I felt myself get teary eyed. I would never get to go home, who was I kidding. Unless I escaped, he would never let me go, I've already seen what he looked like. He must have seen the tears in my eyes because he moved the plate and sat closer to me. He wrapped his arm around me in a comforting way, causing me to tense, and said, "Things will change soon and you may get to come out of this room. Don't cry, everything will be okay. At least you're still alive." He said, and his last sentence worried me.

This last words didn't make me feel any better like they should have. This just proved that he could kill me and that he's done it before, so not with me? What if he did kill me? His touch made me want to cry even more. He was so warm and caring, yet I knew it wasn't true. I missed my dad's warm hugs so much right now. I missed my parents so much. I wanted to go home but couldn't. I knew it would never happen. I needed to get out of this room. I needed him to trust me. I had to show him that I was trustworthy. In order to show this, I did something that I wouldn't have ever done if I wasn't missing home so much. I hugged him back.

I wrapped both of my arms around his waist. He seemed shocked but hugged me back. A horrible thought came to me. I actually liked his warmth and hug. Why would I enjoy this? It must have been the loneliness getting the best of me. I felt tears fall down my cheeks. I wanted to leave so bad but was making the best out of it while I was here. I pulled away from him and wiped away my tears. This was the first time I'd let him see me cry since I got here. He leaned over and kissed me on the lips. I was either in shock or was still living in the moment of our hug because I didn't pull away at first. I let him kiss me for several seconds before pulling away. I was just happy that I hadn't kissed him back. If I had, I would have hated myself.

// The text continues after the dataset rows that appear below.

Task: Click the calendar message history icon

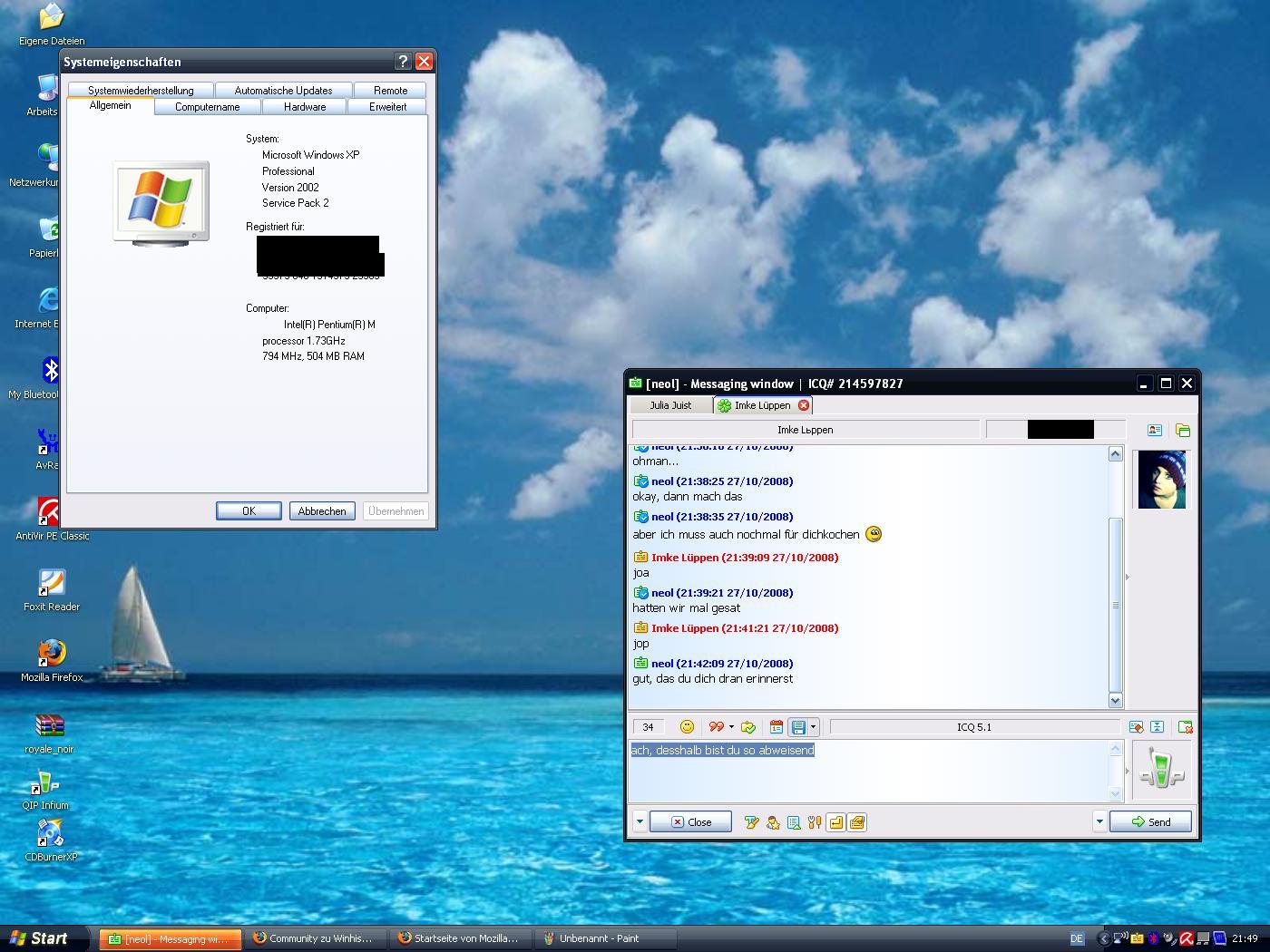Action: pos(776,727)
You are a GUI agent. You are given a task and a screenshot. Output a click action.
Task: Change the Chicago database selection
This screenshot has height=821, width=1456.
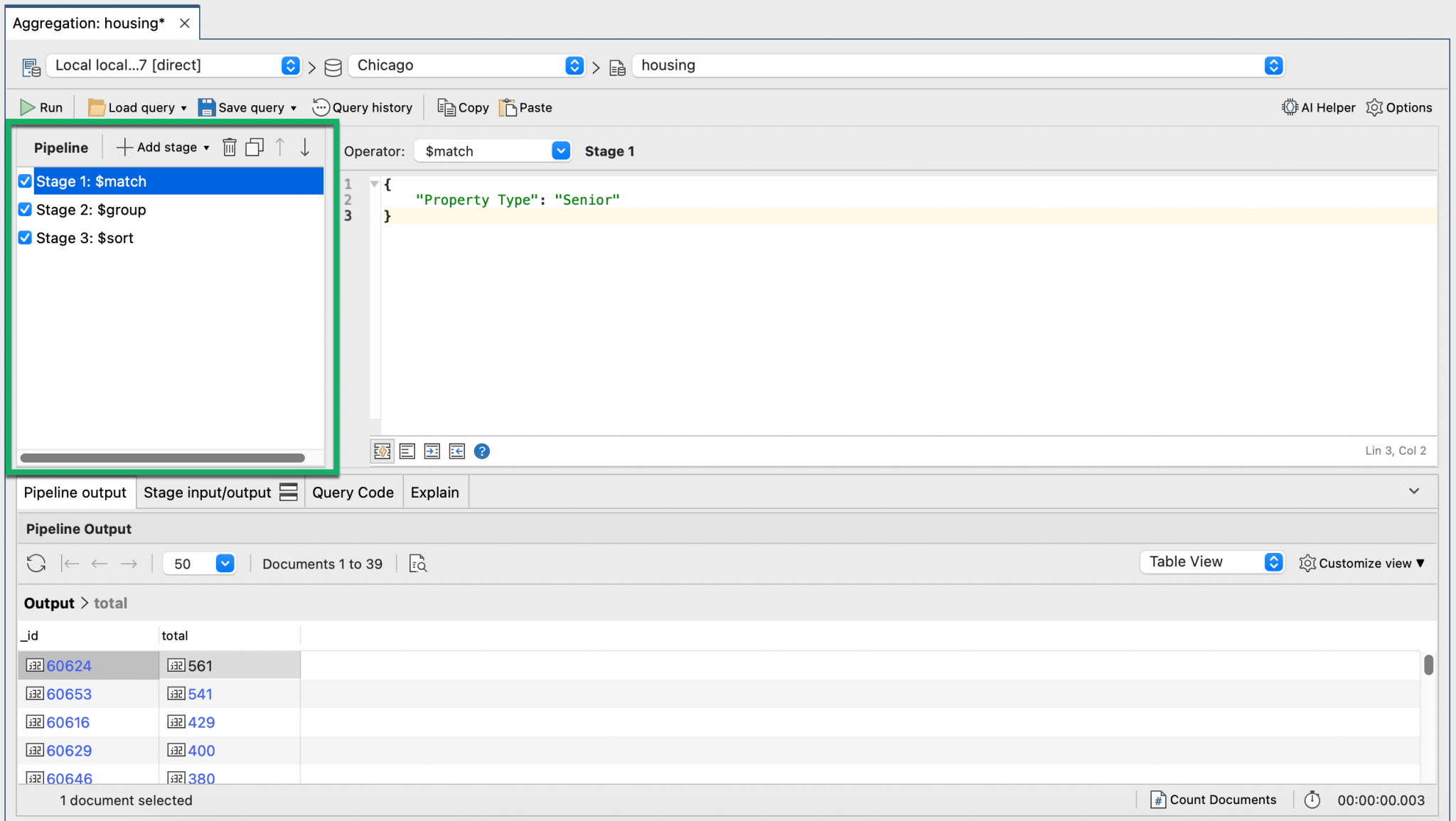[x=573, y=65]
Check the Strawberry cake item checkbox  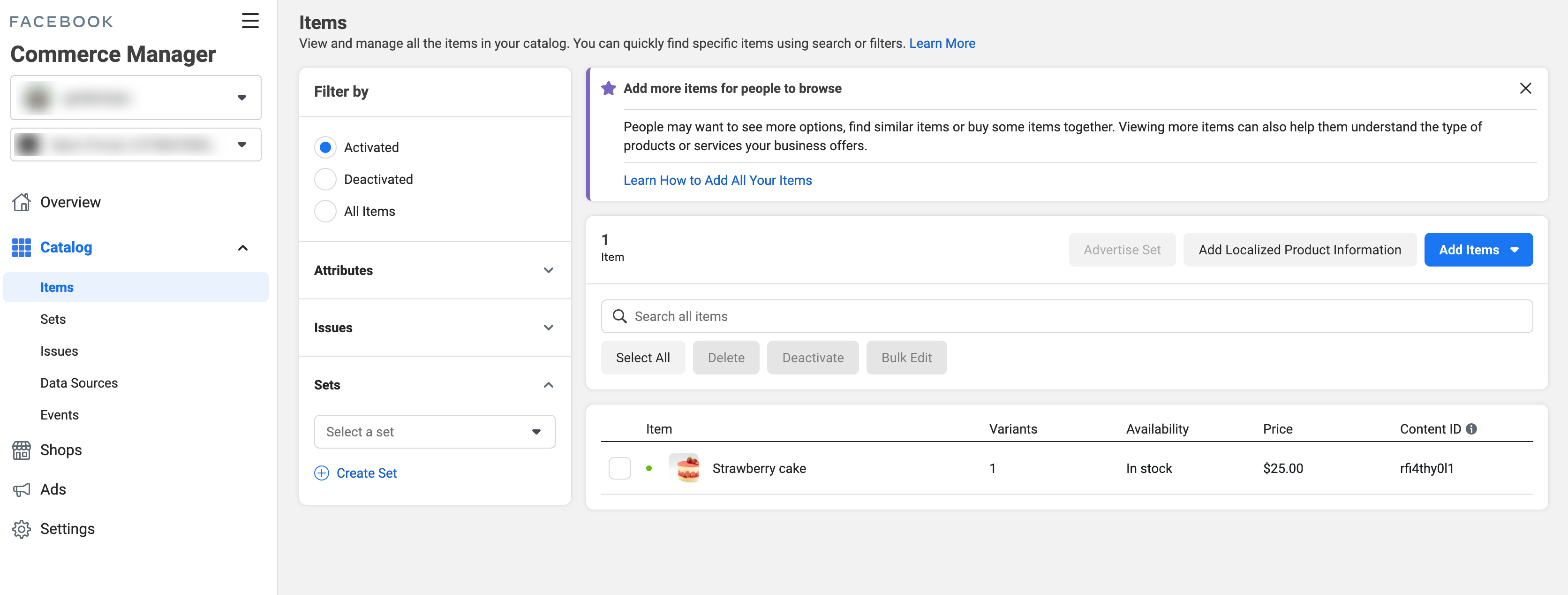[619, 468]

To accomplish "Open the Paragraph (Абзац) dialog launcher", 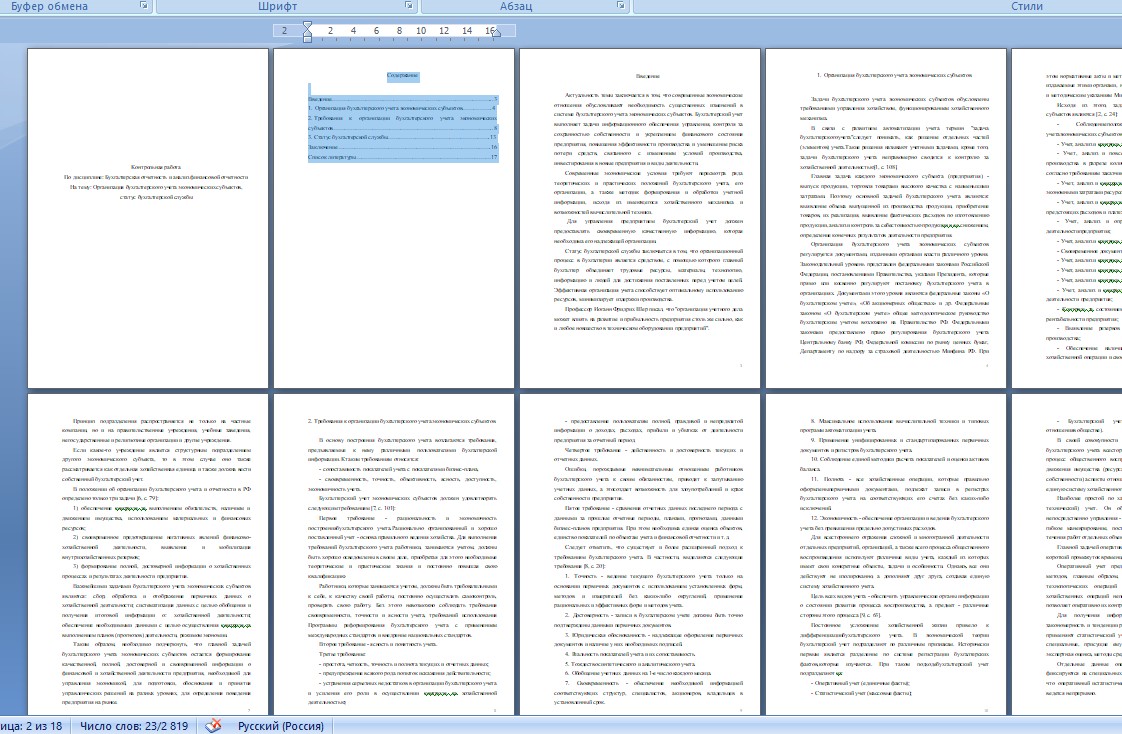I will click(621, 6).
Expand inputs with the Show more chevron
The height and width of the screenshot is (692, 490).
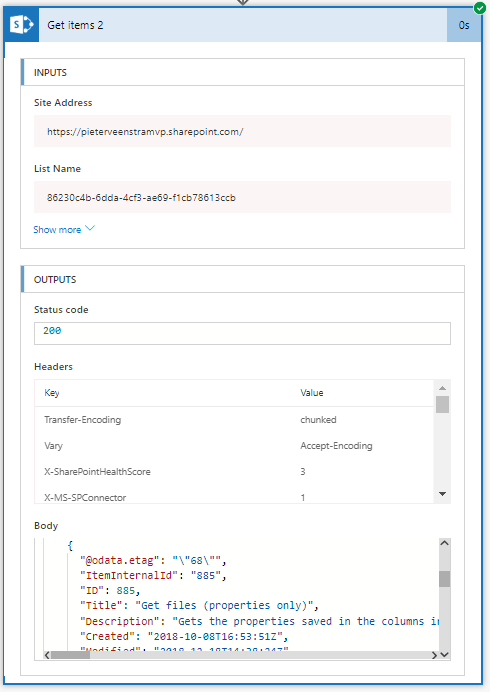coord(90,228)
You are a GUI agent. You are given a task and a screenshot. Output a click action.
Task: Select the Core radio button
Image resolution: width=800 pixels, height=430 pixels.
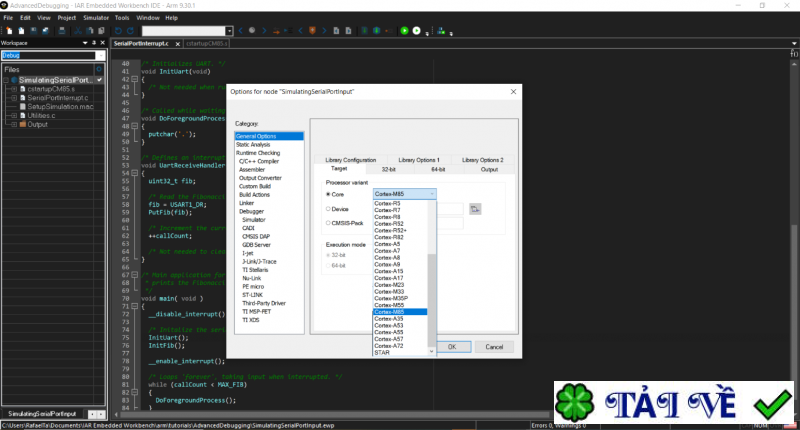[329, 194]
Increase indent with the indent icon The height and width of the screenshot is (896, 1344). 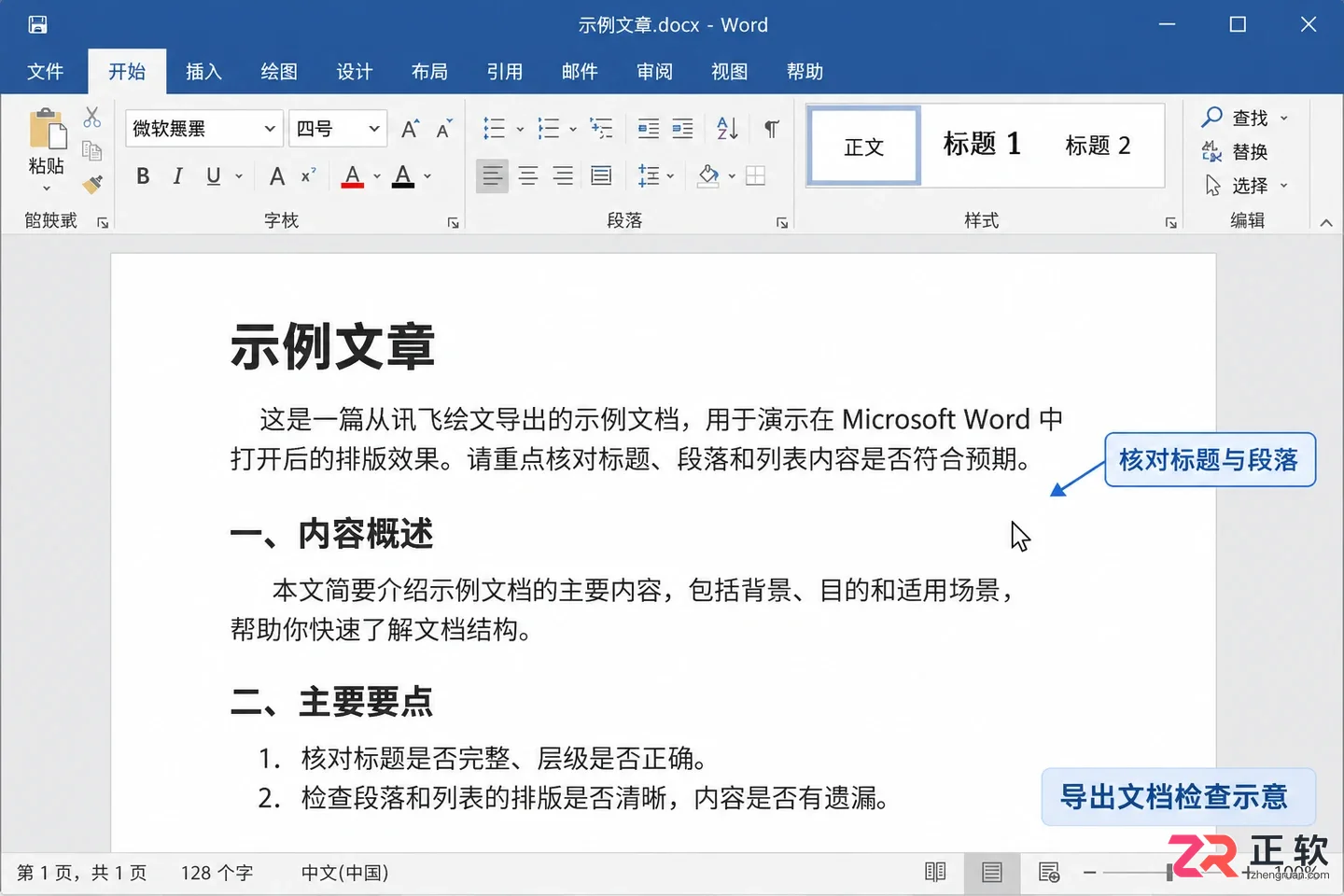point(683,129)
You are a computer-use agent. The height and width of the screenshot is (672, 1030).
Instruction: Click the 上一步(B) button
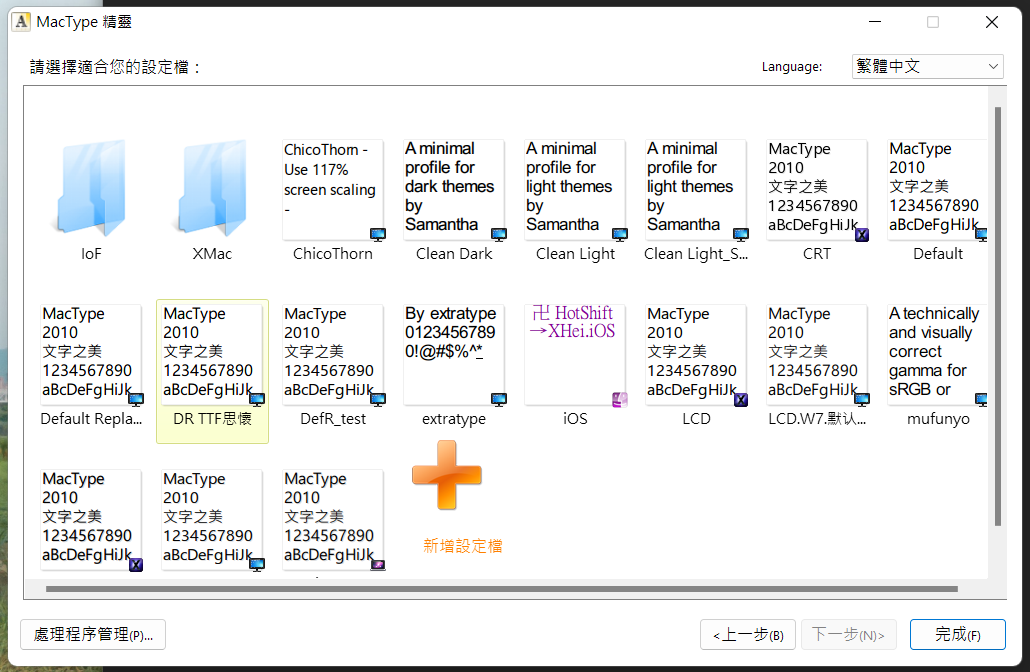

If it was between leaving and staying here, I would do what I had to do to get out. If that meant kissing him in the future, then I would but not today, only when I needed to. I would not have feelings for him. He was my kidnapper. He was a killer and had no feeling for me. My dad's words came into my head, "A kidnapper may act like they like or love you but they don't, it's all an act Kelly." He actually seemed to care though.

He was either a wonderful actor or that he really cared about me. He smiled and got up from the bed. He said his goodbye and left. The way he smiled after the kiss worried me. Was this all a trick? Was he playing me? I stared at the plain walls wondering how I got into this mess. Why me? Why me? I plopped down on my bed and laid there thinking of the mess I was in. If I could just see my dad one more time, I would be happy. I missed him so much. I was daddy's little girl.

"Please God, if you have time to hear my prayer, please help me. I miss my family and need help. I'm so scared and want to go home. I miss my old life where everything was normal. Please let my dad find me. Let this be my last request ever to you. Just let my dad find me here." I prayed. Hopefully, God would answer my prayer and help me.